HPVE6-USP46 Mediated Cdt2 Stabilization Reduces Set8 Mediated H4K20-Methylation to Induce Gene Expression Changes

Cervical cancer is one of the most common cancers in women. More than 95% of the cervical cancers are caused by the human papilloma viruses. Earlier we had identified a protein target, USP46 that can be inhibited to block the cancer growth. We found that the viral E6 and human USP46 complex increases the levels of Cdt2 in cervical cancers. In this paper we compared real cervical tumors with matched normal tissue from same patients and found that the effects of E6 mediated USP46 activation are indeed reflected as increased levels of Cdt2 and decreased levels of Set8 protein in the real tumors.
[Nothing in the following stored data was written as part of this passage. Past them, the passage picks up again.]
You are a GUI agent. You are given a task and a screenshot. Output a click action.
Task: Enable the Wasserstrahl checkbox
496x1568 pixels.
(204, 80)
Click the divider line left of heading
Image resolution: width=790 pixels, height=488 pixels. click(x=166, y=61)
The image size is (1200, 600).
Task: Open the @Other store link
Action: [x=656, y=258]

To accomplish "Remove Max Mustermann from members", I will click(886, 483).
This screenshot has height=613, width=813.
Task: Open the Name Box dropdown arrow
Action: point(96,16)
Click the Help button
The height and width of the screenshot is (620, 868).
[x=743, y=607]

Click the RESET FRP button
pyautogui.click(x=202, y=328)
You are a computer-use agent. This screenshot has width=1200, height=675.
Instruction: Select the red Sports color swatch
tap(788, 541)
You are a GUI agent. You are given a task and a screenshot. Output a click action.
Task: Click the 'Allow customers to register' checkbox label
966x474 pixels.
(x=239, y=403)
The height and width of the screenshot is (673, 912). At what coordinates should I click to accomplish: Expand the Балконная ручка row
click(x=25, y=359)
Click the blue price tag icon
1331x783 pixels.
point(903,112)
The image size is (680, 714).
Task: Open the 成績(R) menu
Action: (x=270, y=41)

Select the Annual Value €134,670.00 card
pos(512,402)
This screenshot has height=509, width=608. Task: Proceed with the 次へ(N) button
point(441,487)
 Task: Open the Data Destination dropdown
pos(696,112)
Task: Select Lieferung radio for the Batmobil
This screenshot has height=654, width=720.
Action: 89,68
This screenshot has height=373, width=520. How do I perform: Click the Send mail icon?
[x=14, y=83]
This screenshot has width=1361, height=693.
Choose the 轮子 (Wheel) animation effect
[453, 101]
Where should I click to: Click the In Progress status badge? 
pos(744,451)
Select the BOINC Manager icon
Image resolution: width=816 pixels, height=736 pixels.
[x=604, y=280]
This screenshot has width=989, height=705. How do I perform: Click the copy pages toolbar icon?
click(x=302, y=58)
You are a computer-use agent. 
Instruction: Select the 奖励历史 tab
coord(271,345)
We also found that the HPV protein E6 alone can stimulate the enzymatic activity of human USP46. By doing this it activates several cellular pathways that are required for the growth of cancers. One such pathway is the EGFR pathway that is normally upregulated in cervical cancers. We find that E6-USP46 contributes to the activation of EGFR by inducing epigenetic changes on the DNA by degrading the Set8 protein. These findings illuminate the role of viral E6 protein in inducing cancers and substantiate the candidature of USP46 as a drug target for HPV induced cancers. Overall design: HeLa cells were transfected with control siRNAs or HPV-E6 siRNA or HPV-E6 and Set8 siRNAs. Cells were collected 48 h after siRNA transfection and RNA was extracted using the Qiagen RNA extraction kit. RNA samples were sent to Beijing Novogene Co., Ltd. (Beijing, China ) for library preparation and next generation RNA sequencing. More than 50 million paired end reads were obtained for each sample. Three experimental replicates were prepared for each sample and RNA integrity numbers (RIN) derived from a Bioanalyzer were used to ascertain the quality of RNA.